__Compito assegnato 1__:
Aggiorna la parte delle righe di dati che inizia con la riga contenente "The height and width of the screenshot is (369, 700)." e termina con quella contenente "coord(1173,942)", sostituendo "Overview" con "Summary" e lasciando invariato tutto il resto.

__Documento__:
§ §
Foggia – Libando 2015. Il Festival dello Street food in una delle città del cibo di strada.

arrosticini

Che tutto il meridione sia luogo di resilienza del cibo di strada è dato di fatto.
Basta girare nelle città del sud per poter incontrare da Napoli a Bari, da Foggia a Palermo, venditori di cibo da consumarsi rapidamente in maniera frugale.
Che poi questo genere di cibo sia stato, in un tempo ormai lontano il cibo che si consumava ordinariamente quando si era fuori casa, forse l’unico cibo venduto per strada, è altro dato di fatto storicamente provato.
Quasi del tutto spazzato via dalle stringenti normative sanitarie negli anni ottanta ha avuto una sua lenta rinascita con l’adattamento di piccoli chioschetti alle nuove regole o con la strenua resistenza di intere amministrazioni comunali o regionali alla tradizione locale con apposite Leggi in deroga. Un esempio su tutti la normativa della Regione Puglia sui fornelli della Murgia che ha consentito la loro sopravvivenza e rifiorire in tutta la Regione.
§ §
__Compito assegnato 2__:
Riporta fedelmente dal documento sullo street food a Foggia la parte che inizia con le parole contenenti "Foggia – Libando" e termina con "in maniera frugale.".
§ §
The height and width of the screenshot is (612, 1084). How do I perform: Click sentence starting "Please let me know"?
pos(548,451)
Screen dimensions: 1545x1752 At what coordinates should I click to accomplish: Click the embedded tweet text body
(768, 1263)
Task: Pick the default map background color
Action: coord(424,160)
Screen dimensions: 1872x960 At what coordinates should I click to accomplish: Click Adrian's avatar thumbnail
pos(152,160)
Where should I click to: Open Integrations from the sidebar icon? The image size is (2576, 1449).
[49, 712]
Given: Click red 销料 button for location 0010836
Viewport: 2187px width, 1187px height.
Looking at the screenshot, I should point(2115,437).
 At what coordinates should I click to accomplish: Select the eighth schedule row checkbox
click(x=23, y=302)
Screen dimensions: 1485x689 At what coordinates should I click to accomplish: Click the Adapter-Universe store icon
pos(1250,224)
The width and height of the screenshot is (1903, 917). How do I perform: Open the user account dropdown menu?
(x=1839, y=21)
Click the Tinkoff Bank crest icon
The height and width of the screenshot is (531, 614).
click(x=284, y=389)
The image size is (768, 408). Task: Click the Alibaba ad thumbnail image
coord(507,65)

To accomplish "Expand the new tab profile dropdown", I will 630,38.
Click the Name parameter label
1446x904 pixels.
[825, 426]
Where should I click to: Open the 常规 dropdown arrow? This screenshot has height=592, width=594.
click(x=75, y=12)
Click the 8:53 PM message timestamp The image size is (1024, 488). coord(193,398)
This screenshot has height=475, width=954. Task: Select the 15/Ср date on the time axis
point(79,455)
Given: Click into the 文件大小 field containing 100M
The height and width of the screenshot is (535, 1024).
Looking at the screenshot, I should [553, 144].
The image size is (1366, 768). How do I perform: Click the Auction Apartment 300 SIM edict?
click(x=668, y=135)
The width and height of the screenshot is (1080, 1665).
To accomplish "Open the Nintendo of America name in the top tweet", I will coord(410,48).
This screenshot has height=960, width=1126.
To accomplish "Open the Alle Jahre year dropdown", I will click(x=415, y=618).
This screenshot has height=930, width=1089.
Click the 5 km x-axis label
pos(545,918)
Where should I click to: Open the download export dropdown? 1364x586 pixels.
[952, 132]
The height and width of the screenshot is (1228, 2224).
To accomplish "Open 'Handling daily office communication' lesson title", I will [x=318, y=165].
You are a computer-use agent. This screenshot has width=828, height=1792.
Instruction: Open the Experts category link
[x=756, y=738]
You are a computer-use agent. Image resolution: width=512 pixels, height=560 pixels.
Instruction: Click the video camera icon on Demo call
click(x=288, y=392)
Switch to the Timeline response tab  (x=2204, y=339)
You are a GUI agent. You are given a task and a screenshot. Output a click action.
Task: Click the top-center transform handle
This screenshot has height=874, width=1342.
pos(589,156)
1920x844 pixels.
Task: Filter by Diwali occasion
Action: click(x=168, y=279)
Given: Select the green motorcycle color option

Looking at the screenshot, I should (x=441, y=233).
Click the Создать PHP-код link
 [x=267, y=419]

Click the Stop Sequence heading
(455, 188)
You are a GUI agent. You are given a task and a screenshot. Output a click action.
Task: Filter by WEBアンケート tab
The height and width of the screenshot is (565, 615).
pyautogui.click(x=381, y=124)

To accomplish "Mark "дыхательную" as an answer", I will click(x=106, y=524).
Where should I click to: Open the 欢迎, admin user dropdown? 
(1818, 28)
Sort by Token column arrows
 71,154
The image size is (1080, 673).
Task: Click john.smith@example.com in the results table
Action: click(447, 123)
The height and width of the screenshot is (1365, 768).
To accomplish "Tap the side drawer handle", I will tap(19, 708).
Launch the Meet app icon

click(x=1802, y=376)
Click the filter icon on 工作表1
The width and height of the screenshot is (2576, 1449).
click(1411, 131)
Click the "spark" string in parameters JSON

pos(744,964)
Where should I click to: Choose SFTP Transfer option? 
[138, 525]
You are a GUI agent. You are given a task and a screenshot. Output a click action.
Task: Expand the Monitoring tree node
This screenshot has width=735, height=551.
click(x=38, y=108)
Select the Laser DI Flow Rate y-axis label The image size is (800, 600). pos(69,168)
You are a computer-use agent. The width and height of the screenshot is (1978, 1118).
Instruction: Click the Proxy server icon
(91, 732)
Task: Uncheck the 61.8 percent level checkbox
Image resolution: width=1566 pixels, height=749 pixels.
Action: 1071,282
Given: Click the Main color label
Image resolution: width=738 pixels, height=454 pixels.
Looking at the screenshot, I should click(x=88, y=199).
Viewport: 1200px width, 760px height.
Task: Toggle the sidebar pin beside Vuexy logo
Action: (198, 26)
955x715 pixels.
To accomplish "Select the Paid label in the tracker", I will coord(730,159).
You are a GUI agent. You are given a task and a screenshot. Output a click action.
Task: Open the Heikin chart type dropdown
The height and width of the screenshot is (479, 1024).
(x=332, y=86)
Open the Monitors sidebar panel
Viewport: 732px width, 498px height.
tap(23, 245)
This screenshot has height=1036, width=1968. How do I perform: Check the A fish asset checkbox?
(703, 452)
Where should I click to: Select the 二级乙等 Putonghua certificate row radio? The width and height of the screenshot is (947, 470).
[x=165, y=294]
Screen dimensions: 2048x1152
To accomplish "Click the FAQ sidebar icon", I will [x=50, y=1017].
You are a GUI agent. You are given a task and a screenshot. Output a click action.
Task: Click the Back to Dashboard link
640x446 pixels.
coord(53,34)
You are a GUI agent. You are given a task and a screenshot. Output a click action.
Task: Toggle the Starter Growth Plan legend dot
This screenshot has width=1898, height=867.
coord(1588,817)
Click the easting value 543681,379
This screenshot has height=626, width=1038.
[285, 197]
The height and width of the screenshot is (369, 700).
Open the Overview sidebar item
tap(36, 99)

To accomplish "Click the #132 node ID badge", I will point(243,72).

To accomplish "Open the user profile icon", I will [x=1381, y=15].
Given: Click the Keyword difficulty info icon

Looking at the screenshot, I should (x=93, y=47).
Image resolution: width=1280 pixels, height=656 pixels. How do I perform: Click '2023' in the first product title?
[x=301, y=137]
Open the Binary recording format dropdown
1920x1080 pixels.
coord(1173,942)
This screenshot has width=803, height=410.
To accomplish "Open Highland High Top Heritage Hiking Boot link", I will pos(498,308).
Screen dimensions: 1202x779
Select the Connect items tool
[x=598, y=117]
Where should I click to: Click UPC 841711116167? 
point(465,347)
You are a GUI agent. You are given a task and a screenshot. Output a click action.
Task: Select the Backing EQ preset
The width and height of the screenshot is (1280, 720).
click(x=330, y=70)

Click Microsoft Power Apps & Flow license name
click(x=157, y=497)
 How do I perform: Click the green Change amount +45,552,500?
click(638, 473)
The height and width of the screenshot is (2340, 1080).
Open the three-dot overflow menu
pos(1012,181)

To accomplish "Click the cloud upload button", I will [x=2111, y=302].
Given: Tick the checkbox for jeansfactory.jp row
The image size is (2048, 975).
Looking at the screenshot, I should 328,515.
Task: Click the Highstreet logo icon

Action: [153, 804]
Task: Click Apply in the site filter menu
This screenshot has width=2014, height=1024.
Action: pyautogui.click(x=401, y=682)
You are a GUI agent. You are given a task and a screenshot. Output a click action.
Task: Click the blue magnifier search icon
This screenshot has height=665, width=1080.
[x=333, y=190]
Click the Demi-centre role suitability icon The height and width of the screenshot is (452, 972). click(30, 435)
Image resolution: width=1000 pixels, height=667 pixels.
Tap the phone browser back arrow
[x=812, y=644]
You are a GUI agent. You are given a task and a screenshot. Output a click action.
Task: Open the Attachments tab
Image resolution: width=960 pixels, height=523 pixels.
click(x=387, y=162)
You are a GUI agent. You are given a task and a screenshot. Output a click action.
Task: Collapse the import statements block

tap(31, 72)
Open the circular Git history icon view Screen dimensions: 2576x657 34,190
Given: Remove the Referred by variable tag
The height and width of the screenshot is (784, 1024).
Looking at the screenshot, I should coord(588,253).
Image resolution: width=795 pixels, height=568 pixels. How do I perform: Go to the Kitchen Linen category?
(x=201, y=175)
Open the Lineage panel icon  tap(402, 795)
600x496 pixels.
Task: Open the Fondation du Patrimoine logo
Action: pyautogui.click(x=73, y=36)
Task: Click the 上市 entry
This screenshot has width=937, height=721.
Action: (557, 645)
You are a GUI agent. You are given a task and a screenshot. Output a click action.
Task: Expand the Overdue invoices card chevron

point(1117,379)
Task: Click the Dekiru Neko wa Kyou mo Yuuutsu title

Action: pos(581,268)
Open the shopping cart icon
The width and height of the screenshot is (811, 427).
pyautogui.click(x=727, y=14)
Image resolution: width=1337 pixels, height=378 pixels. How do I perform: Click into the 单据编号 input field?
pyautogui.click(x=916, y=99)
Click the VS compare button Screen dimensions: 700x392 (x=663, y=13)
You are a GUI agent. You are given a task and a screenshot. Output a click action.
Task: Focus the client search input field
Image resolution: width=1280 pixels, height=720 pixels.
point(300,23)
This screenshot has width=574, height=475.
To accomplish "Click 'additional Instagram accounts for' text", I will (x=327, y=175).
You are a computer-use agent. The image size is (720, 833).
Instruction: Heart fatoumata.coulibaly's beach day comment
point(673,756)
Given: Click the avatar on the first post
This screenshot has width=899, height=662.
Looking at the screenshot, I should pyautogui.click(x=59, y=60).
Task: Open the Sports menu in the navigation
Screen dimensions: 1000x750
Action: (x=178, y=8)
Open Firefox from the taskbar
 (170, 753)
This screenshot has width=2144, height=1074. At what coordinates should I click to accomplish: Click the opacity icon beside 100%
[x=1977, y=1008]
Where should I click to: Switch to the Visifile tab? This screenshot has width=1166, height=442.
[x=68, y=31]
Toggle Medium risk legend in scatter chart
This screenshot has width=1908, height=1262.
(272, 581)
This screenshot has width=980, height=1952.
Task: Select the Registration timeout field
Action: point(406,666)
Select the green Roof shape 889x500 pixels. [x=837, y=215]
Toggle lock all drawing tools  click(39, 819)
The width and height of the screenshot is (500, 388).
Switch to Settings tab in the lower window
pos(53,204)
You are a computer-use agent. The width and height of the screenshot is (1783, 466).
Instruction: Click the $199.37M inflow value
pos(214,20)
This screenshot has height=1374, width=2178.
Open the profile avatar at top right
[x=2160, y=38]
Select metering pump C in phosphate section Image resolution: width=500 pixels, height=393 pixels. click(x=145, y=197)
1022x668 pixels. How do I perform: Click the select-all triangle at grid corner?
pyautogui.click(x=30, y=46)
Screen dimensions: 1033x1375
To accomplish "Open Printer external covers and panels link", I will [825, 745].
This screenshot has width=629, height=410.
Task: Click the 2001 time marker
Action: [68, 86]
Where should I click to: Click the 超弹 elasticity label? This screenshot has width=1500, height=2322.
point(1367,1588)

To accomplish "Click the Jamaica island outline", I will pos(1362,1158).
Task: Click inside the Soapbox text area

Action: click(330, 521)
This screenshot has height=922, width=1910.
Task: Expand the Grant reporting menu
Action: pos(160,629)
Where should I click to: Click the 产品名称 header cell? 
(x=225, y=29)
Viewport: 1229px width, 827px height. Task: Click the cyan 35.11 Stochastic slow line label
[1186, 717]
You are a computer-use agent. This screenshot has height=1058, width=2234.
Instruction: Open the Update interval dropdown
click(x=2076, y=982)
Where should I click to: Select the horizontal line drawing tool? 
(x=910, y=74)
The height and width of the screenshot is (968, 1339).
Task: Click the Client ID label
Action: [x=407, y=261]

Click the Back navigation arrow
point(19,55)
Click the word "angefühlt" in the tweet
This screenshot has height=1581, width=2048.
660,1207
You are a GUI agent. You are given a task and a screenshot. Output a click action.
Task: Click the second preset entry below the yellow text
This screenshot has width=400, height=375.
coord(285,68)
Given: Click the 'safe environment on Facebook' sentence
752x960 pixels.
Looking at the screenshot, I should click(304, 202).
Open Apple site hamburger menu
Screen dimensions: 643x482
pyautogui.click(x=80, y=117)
§ §
__Risposta al compito 1__:
The height and width of the screenshot is (369, 700).
Open the Summary sidebar item
tap(36, 99)

To accomplish "Click the #132 node ID badge", I will point(243,72).

To accomplish "Open the user profile icon", I will [x=1381, y=15].
Given: Click the Keyword difficulty info icon

Looking at the screenshot, I should (x=93, y=47).
Image resolution: width=1280 pixels, height=656 pixels. How do I perform: Click '2023' in the first product title?
[x=301, y=137]
Open the Binary recording format dropdown
1920x1080 pixels.
coord(1173,942)

__Risposta al compito 2__:
Foggia – Libando 2015. Il Festival dello Street food in una delle città del cibo di strada.

arrosticini

Che tutto il meridione sia luogo di resilienza del cibo di strada è dato di fatto.
Basta girare nelle città del sud per poter incontrare da Napoli a Bari, da Foggia a Palermo, venditori di cibo da consumarsi rapidamente in maniera frugale.